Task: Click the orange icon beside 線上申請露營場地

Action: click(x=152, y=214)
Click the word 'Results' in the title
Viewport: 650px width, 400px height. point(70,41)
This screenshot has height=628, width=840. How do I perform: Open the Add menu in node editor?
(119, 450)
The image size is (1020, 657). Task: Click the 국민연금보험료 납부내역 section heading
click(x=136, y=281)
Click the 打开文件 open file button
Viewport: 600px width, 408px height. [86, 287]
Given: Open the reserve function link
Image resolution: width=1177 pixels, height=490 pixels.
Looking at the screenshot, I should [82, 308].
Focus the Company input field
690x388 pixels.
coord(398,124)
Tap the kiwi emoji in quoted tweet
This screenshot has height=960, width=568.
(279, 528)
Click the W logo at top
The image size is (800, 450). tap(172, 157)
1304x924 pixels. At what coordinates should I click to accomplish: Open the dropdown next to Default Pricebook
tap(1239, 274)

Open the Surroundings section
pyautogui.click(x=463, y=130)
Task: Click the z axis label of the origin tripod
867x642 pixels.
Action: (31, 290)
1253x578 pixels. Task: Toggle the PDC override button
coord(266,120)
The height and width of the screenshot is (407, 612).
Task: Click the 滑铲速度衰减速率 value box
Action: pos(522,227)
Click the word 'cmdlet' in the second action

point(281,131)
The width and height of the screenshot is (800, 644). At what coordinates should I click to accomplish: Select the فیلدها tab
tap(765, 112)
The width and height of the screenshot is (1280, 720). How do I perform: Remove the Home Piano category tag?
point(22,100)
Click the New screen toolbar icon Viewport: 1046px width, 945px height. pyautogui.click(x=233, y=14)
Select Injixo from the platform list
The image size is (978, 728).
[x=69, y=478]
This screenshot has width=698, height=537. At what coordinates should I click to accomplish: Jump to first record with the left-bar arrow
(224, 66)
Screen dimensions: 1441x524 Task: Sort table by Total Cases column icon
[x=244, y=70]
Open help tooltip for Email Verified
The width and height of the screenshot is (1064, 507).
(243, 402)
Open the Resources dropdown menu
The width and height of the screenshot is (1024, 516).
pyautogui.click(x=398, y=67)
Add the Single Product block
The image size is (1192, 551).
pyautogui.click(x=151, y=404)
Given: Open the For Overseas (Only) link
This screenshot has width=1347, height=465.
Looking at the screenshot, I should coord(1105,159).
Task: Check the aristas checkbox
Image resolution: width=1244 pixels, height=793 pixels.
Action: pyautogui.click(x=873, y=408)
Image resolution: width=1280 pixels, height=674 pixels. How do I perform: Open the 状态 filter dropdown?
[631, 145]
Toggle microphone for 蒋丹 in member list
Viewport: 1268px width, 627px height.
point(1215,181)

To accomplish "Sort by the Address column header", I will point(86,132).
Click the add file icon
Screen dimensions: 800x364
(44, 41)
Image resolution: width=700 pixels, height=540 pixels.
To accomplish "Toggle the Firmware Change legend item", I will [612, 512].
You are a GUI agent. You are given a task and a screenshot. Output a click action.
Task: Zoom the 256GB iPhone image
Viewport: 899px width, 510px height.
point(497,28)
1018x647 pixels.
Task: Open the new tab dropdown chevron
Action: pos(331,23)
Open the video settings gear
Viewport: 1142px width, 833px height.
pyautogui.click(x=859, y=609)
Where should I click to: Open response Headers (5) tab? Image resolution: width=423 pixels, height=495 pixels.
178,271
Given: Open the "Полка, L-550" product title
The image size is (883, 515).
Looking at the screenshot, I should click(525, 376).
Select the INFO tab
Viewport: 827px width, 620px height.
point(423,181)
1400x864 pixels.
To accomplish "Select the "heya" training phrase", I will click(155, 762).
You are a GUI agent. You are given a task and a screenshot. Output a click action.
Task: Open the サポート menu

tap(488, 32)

* * * * * * *

◆ What you will do
Your reply must reproduce all records above exactly.

◆ Response to this task
Task: Click the orange icon beside 線上申請露營場地

Action: click(x=152, y=214)
Click the word 'Results' in the title
Viewport: 650px width, 400px height. point(70,41)
This screenshot has height=628, width=840. How do I perform: Open the Add menu in node editor?
(119, 450)
The image size is (1020, 657). Task: Click the 국민연금보험료 납부내역 section heading
click(x=136, y=281)
Click the 打开文件 open file button
Viewport: 600px width, 408px height. [86, 287]
Given: Open the reserve function link
Image resolution: width=1177 pixels, height=490 pixels.
Looking at the screenshot, I should [82, 308].
Focus the Company input field
690x388 pixels.
coord(398,124)
Tap the kiwi emoji in quoted tweet
This screenshot has height=960, width=568.
(279, 528)
Click the W logo at top
The image size is (800, 450). tap(172, 157)
1304x924 pixels. At what coordinates should I click to accomplish: Open the dropdown next to Default Pricebook
tap(1239, 274)

Open the Surroundings section
pyautogui.click(x=463, y=130)
Task: Click the z axis label of the origin tripod
867x642 pixels.
Action: (31, 290)
1253x578 pixels. Task: Toggle the PDC override button
coord(266,120)
The height and width of the screenshot is (407, 612).
Task: Click the 滑铲速度衰减速率 value box
Action: pos(522,227)
Click the word 'cmdlet' in the second action

point(281,131)
The width and height of the screenshot is (800, 644). At what coordinates should I click to accomplish: Select the فیلدها tab
tap(765, 112)
The width and height of the screenshot is (1280, 720). How do I perform: Remove the Home Piano category tag?
point(22,100)
Click the New screen toolbar icon Viewport: 1046px width, 945px height. pyautogui.click(x=233, y=14)
Select Injixo from the platform list
The image size is (978, 728).
[x=69, y=478]
This screenshot has width=698, height=537. At what coordinates should I click to accomplish: Jump to first record with the left-bar arrow
(224, 66)
Screen dimensions: 1441x524 Task: Sort table by Total Cases column icon
[x=244, y=70]
Open help tooltip for Email Verified
The width and height of the screenshot is (1064, 507).
(243, 402)
Open the Resources dropdown menu
The width and height of the screenshot is (1024, 516).
pyautogui.click(x=398, y=67)
Add the Single Product block
The image size is (1192, 551).
pyautogui.click(x=151, y=404)
Given: Open the For Overseas (Only) link
This screenshot has width=1347, height=465.
Looking at the screenshot, I should coord(1105,159).
Task: Check the aristas checkbox
Image resolution: width=1244 pixels, height=793 pixels.
Action: pyautogui.click(x=873, y=408)
Image resolution: width=1280 pixels, height=674 pixels. How do I perform: Open the 状态 filter dropdown?
[631, 145]
Toggle microphone for 蒋丹 in member list
Viewport: 1268px width, 627px height.
point(1215,181)

To accomplish "Sort by the Address column header", I will point(86,132).
Click the add file icon
Screen dimensions: 800x364
(44, 41)
Image resolution: width=700 pixels, height=540 pixels.
To accomplish "Toggle the Firmware Change legend item", I will [612, 512].
You are a GUI agent. You are given a task and a screenshot. Output a click action.
Task: Zoom the 256GB iPhone image
Viewport: 899px width, 510px height.
point(497,28)
1018x647 pixels.
Task: Open the new tab dropdown chevron
Action: pos(331,23)
Open the video settings gear
Viewport: 1142px width, 833px height.
pyautogui.click(x=859, y=609)
Where should I click to: Open response Headers (5) tab? Image resolution: width=423 pixels, height=495 pixels.
178,271
Given: Open the "Полка, L-550" product title
The image size is (883, 515).
Looking at the screenshot, I should click(525, 376).
Select the INFO tab
Viewport: 827px width, 620px height.
point(423,181)
1400x864 pixels.
To accomplish "Select the "heya" training phrase", I will click(155, 762).
You are a GUI agent. You are given a task and a screenshot. Output a click action.
Task: Open the サポート menu

tap(488, 32)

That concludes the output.